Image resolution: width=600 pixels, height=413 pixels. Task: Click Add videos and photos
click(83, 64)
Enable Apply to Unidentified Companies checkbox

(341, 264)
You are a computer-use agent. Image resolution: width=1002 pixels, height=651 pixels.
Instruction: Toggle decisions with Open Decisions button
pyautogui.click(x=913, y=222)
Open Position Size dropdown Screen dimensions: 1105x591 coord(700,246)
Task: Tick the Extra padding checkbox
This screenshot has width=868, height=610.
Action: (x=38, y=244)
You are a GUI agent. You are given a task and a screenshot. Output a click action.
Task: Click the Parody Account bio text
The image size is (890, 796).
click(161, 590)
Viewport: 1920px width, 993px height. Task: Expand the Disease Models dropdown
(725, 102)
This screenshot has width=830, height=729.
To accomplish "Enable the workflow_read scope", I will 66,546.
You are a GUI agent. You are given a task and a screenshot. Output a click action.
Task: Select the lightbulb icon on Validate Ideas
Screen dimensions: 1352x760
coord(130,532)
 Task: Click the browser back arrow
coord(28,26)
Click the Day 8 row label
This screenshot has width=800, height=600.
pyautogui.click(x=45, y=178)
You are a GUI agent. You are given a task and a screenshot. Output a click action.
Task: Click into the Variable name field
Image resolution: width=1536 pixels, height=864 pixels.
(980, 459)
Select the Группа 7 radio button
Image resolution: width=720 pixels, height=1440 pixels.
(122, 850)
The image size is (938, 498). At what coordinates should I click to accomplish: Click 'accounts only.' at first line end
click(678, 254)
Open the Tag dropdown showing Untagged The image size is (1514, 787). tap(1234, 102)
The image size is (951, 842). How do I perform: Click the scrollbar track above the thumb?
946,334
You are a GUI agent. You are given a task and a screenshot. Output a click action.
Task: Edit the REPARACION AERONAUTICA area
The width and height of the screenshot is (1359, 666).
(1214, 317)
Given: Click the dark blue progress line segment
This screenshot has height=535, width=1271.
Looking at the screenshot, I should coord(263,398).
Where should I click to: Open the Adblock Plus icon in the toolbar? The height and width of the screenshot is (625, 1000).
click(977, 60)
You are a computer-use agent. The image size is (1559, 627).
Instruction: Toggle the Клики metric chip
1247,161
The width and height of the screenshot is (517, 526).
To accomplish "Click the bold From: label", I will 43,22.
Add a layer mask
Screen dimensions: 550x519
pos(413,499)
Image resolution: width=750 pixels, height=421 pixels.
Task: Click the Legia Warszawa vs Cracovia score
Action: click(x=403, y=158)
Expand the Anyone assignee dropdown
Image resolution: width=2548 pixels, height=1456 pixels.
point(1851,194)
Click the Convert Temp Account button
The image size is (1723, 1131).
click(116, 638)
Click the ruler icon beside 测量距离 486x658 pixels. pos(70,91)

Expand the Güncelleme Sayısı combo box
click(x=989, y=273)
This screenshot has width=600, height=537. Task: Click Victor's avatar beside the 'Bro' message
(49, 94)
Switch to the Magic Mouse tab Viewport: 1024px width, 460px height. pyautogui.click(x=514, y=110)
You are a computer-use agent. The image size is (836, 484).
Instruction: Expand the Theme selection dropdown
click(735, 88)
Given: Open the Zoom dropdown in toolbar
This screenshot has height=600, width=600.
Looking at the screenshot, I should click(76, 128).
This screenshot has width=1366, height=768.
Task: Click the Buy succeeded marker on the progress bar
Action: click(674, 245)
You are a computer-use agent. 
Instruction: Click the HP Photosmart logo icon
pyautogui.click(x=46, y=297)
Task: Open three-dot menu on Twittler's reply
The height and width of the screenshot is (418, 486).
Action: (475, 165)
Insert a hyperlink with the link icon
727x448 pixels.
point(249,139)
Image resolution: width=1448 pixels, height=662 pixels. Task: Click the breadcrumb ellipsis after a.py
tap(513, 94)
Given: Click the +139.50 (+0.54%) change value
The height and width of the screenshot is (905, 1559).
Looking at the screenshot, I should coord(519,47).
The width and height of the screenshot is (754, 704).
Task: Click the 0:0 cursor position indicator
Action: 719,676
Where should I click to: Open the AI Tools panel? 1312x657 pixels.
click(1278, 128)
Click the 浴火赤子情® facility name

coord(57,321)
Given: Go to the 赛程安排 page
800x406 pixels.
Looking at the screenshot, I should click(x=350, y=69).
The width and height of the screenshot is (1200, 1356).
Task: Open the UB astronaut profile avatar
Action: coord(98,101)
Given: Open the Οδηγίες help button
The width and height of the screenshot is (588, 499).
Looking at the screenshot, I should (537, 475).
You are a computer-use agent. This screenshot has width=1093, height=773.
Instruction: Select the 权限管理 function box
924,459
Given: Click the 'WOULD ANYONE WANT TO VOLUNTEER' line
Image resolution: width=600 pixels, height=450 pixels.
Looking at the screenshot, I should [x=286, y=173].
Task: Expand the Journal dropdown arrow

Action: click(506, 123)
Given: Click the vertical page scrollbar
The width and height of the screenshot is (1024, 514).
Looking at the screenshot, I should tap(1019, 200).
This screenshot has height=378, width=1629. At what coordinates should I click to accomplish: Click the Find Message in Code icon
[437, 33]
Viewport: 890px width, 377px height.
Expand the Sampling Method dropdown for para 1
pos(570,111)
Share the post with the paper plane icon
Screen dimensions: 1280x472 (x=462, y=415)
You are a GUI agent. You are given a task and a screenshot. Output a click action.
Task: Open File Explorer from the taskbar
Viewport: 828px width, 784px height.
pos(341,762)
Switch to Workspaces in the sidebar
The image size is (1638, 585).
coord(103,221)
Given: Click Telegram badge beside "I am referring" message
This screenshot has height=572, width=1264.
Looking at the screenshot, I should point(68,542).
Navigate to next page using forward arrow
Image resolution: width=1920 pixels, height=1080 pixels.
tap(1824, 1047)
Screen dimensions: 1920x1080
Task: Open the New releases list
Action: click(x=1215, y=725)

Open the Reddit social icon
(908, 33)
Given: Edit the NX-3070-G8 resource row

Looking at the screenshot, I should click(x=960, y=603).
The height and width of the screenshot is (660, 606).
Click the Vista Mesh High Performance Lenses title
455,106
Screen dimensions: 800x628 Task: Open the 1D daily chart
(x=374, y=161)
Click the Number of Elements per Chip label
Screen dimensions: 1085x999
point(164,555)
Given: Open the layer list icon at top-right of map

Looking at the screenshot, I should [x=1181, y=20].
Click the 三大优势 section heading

> [Task] All the lines above must appear again in the answer, word for word.

> [Output of the exercise]
Image resolution: width=600 pixels, height=413 pixels. Task: Click Add videos and photos
click(83, 64)
Enable Apply to Unidentified Companies checkbox

(341, 264)
You are a computer-use agent. Image resolution: width=1002 pixels, height=651 pixels.
Instruction: Toggle decisions with Open Decisions button
pyautogui.click(x=913, y=222)
Open Position Size dropdown Screen dimensions: 1105x591 coord(700,246)
Task: Tick the Extra padding checkbox
This screenshot has width=868, height=610.
Action: (x=38, y=244)
You are a GUI agent. You are given a task and a screenshot. Output a click action.
Task: Click the Parody Account bio text
The image size is (890, 796).
click(161, 590)
Viewport: 1920px width, 993px height. Task: Expand the Disease Models dropdown
(725, 102)
This screenshot has width=830, height=729.
To accomplish "Enable the workflow_read scope", I will 66,546.
You are a GUI agent. You are given a task and a screenshot. Output a click action.
Task: Select the lightbulb icon on Validate Ideas
Screen dimensions: 1352x760
coord(130,532)
 Task: Click the browser back arrow
coord(28,26)
Click the Day 8 row label
This screenshot has width=800, height=600.
pyautogui.click(x=45, y=178)
You are a GUI agent. You are given a task and a screenshot. Output a click action.
Task: Click into the Variable name field
Image resolution: width=1536 pixels, height=864 pixels.
(980, 459)
Select the Группа 7 radio button
Image resolution: width=720 pixels, height=1440 pixels.
(122, 850)
The image size is (938, 498). At what coordinates should I click to accomplish: Click 'accounts only.' at first line end
click(678, 254)
Open the Tag dropdown showing Untagged The image size is (1514, 787). tap(1234, 102)
The image size is (951, 842). How do I perform: Click the scrollbar track above the thumb?
946,334
You are a GUI agent. You are given a task and a screenshot. Output a click action.
Task: Edit the REPARACION AERONAUTICA area
The width and height of the screenshot is (1359, 666).
(1214, 317)
Given: Click the dark blue progress line segment
This screenshot has height=535, width=1271.
Looking at the screenshot, I should coord(263,398).
Where should I click to: Open the Adblock Plus icon in the toolbar? The height and width of the screenshot is (625, 1000).
click(977, 60)
You are a computer-use agent. The image size is (1559, 627).
Instruction: Toggle the Клики metric chip
1247,161
The width and height of the screenshot is (517, 526).
To accomplish "Click the bold From: label", I will 43,22.
Add a layer mask
Screen dimensions: 550x519
pos(413,499)
Image resolution: width=750 pixels, height=421 pixels.
Task: Click the Legia Warszawa vs Cracovia score
Action: click(x=403, y=158)
Expand the Anyone assignee dropdown
Image resolution: width=2548 pixels, height=1456 pixels.
point(1851,194)
Click the Convert Temp Account button
The image size is (1723, 1131).
click(116, 638)
Click the ruler icon beside 测量距离 486x658 pixels. pos(70,91)

Expand the Güncelleme Sayısı combo box
click(x=989, y=273)
This screenshot has width=600, height=537. Task: Click Victor's avatar beside the 'Bro' message
(49, 94)
Switch to the Magic Mouse tab Viewport: 1024px width, 460px height. pyautogui.click(x=514, y=110)
You are a computer-use agent. The image size is (836, 484).
Instruction: Expand the Theme selection dropdown
click(735, 88)
Given: Open the Zoom dropdown in toolbar
This screenshot has height=600, width=600.
Looking at the screenshot, I should click(76, 128).
This screenshot has width=1366, height=768.
Task: Click the Buy succeeded marker on the progress bar
Action: click(674, 245)
You are a computer-use agent. 
Instruction: Click the HP Photosmart logo icon
pyautogui.click(x=46, y=297)
Task: Open three-dot menu on Twittler's reply
The height and width of the screenshot is (418, 486).
Action: (475, 165)
Insert a hyperlink with the link icon
727x448 pixels.
point(249,139)
Image resolution: width=1448 pixels, height=662 pixels. Task: Click the breadcrumb ellipsis after a.py
tap(513, 94)
Given: Click the +139.50 (+0.54%) change value
The height and width of the screenshot is (905, 1559).
Looking at the screenshot, I should coord(519,47).
The width and height of the screenshot is (754, 704).
Task: Click the 0:0 cursor position indicator
Action: 719,676
Where should I click to: Open the AI Tools panel? 1312x657 pixels.
click(1278, 128)
Click the 浴火赤子情® facility name

coord(57,321)
Given: Go to the 赛程安排 page
800x406 pixels.
Looking at the screenshot, I should click(x=350, y=69).
The width and height of the screenshot is (1200, 1356).
Task: Open the UB astronaut profile avatar
Action: coord(98,101)
Given: Open the Οδηγίες help button
The width and height of the screenshot is (588, 499).
Looking at the screenshot, I should (537, 475).
You are a computer-use agent. This screenshot has width=1093, height=773.
Instruction: Select the 权限管理 function box
924,459
Given: Click the 'WOULD ANYONE WANT TO VOLUNTEER' line
Image resolution: width=600 pixels, height=450 pixels.
Looking at the screenshot, I should [x=286, y=173].
Task: Expand the Journal dropdown arrow

Action: click(506, 123)
Given: Click the vertical page scrollbar
The width and height of the screenshot is (1024, 514).
Looking at the screenshot, I should tap(1019, 200).
This screenshot has height=378, width=1629. At what coordinates should I click to accomplish: Click the Find Message in Code icon
[437, 33]
Viewport: 890px width, 377px height.
Expand the Sampling Method dropdown for para 1
pos(570,111)
Share the post with the paper plane icon
Screen dimensions: 1280x472 (x=462, y=415)
You are a GUI agent. You are given a task and a screenshot. Output a click action.
Task: Open File Explorer from the taskbar
Viewport: 828px width, 784px height.
pos(341,762)
Switch to Workspaces in the sidebar
The image size is (1638, 585).
coord(103,221)
Given: Click Telegram badge beside "I am referring" message
This screenshot has height=572, width=1264.
Looking at the screenshot, I should point(68,542).
Navigate to next page using forward arrow
Image resolution: width=1920 pixels, height=1080 pixels.
tap(1824, 1047)
Screen dimensions: 1920x1080
Task: Open the New releases list
Action: click(x=1215, y=725)

Open the Reddit social icon
(908, 33)
Given: Edit the NX-3070-G8 resource row

Looking at the screenshot, I should click(x=960, y=603).
The height and width of the screenshot is (660, 606).
Click the Vista Mesh High Performance Lenses title
455,106
Screen dimensions: 800x628 Task: Open the 1D daily chart
(x=374, y=161)
Click the Number of Elements per Chip label
Screen dimensions: 1085x999
point(164,555)
Given: Open the layer list icon at top-right of map

Looking at the screenshot, I should [x=1181, y=20].
Click the 三大优势 section heading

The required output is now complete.